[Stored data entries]
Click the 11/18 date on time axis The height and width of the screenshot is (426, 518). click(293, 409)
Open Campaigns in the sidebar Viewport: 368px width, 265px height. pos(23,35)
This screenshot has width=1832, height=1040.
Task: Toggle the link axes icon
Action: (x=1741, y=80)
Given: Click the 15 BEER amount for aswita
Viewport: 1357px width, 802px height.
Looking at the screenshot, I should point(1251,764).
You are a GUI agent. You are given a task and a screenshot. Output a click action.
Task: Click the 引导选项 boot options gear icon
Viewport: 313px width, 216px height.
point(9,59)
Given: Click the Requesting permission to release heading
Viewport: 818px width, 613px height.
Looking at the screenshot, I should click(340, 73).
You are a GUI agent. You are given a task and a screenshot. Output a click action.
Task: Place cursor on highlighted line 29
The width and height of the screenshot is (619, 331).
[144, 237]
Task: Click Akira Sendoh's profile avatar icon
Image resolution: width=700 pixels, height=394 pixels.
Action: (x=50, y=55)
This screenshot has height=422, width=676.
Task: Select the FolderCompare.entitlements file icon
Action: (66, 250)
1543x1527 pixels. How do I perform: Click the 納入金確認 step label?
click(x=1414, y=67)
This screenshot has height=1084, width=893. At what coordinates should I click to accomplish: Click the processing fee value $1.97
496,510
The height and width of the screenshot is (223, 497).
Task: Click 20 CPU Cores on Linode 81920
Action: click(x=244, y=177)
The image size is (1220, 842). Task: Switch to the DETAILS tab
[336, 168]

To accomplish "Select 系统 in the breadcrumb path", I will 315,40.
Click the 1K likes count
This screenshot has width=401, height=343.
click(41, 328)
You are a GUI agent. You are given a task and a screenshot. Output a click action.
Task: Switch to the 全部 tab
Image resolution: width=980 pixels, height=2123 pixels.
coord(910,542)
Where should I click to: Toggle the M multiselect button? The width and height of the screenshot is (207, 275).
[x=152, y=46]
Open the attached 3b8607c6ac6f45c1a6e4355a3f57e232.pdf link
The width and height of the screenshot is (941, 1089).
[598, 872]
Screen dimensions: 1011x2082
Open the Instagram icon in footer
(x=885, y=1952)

PROBLEM TO WORK ON:
Set down, exactly as they appear above, all lines from the one that has "The image size" down to the one that has "Task: Switch to the 全部 tab", including those two and no others.

WRITTEN ANSWER:
The image size is (1220, 842). Task: Switch to the DETAILS tab
[336, 168]

To accomplish "Select 系统 in the breadcrumb path", I will 315,40.
Click the 1K likes count
This screenshot has width=401, height=343.
click(41, 328)
You are a GUI agent. You are given a task and a screenshot. Output a click action.
Task: Switch to the 全部 tab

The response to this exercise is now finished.